Michals began to associate the photograph with the narrative early in his career, in 1966, thinking and shooting in sequences. In 1974 he began to add written narratives to the photo narratives, and in 1979 began to combine painting with photographs.
Mostly he is known for his black and white prints, usually small in size, on a large white paper, onto which he scrawls his narratives.
The words associated with the pictures are integral - they are like poetic additions, titles in the vernacular, actually using the handwritten form as part of the image - closed within the confines of the photographic paper.
They are also fantasies, elaborate comic distortions relying on humour and the sense of the absurd to proceed. They are like films, and fall between silent movies of years gone by, with action on screen being followed by a screen of full text narrating the plot sequence. Michals borrows many techniques from different art forms, combining them to weave intricate stories.
What Michals creates is photo-fiction, where the exploration of his own morality / mortality is interwoven with universal themes. The words prolong atmosphere, enhance narrative, and motivate the viewer to continue, propelled by the anticipation they create. While the themes he borrows from are hardly new, or rely on a particular New York state of mind, the combination of mediums allows the fiction to sustain itself, and the stylistic indulgence to become integral to the presentation.
In an interview with Michael Sand in Aperture Magazine, he calls
his writing a “child-like scrawl” and adds, “writing for me is the
possibility of being more intimate, I think I can be much more private
in language than I can in a photograph. There’s certain presumptions
made about photographs, which may in fact have nothing to do with
reality at all. So it’s a great responsibility to write.”
The theme of the too real photograph is a reason why he started moving away from simple single images that made his name in the 1960's. After a trip to Russia, his work became known, and his professional work blossomed. It was his frustration with the simplicity of traditional presentation that started his quest for something different, and a way to take risks with the medium. What we see is an emotional use of words by and artist who found frustration with the single image as a means of expressing his viewpoints. The combination of sequence, and word narrative seems a risky way to take his use of the medium further, by edging his the photograph too close to a short story photo novel, or still silent movie.

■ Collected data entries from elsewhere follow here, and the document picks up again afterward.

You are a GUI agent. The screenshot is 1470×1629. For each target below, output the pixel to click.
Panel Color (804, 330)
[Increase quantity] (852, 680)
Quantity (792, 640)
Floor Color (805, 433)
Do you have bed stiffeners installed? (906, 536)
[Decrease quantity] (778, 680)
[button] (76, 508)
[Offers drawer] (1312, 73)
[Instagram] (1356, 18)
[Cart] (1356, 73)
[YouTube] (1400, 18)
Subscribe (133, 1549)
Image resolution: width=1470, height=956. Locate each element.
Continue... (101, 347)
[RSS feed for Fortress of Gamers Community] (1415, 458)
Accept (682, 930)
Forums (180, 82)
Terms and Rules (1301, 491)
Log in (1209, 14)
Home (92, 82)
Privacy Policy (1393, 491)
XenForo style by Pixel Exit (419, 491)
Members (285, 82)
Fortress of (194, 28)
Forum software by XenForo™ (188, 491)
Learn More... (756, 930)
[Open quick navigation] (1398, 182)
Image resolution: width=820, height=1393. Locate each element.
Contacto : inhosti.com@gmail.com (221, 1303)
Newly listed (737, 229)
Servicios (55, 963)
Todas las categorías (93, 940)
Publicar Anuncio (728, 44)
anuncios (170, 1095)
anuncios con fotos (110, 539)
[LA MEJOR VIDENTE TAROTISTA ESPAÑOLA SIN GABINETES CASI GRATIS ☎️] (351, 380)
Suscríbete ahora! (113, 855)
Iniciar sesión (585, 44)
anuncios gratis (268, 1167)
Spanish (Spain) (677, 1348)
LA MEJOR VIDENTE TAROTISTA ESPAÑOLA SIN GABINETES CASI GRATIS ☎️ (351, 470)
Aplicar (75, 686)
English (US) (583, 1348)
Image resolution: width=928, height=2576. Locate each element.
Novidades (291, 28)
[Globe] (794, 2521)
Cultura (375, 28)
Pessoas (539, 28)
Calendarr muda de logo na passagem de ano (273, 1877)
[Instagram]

In his book “Duane Duck” he writes, “the natural solution was to begin writing on the borders around the photograph, denying the commonly held view that a picture is worth more than a thousand words. And in doing so breaking one of the most serious of photographic taboos. The image was totally inadequate. A photograph of my parents or my father doesn’t tell me for a second what I thought of my father, which for me is more important than what the man looks like. So then I had to evolve into writing. Not that writing actually describes what you are looking at, but to actually talk about what you can’t see.”
Talking about this quote specifically, would a good photograph of his father have changed the way he though about expressing his father’s likeness in a photograph? Had he successfully captured his father in one image, through skill as a photographer, would we have seen the need for a combination of words and pictures to fill the artistic desire?
Is Michals reinventing a medium to cover his own inadequacies?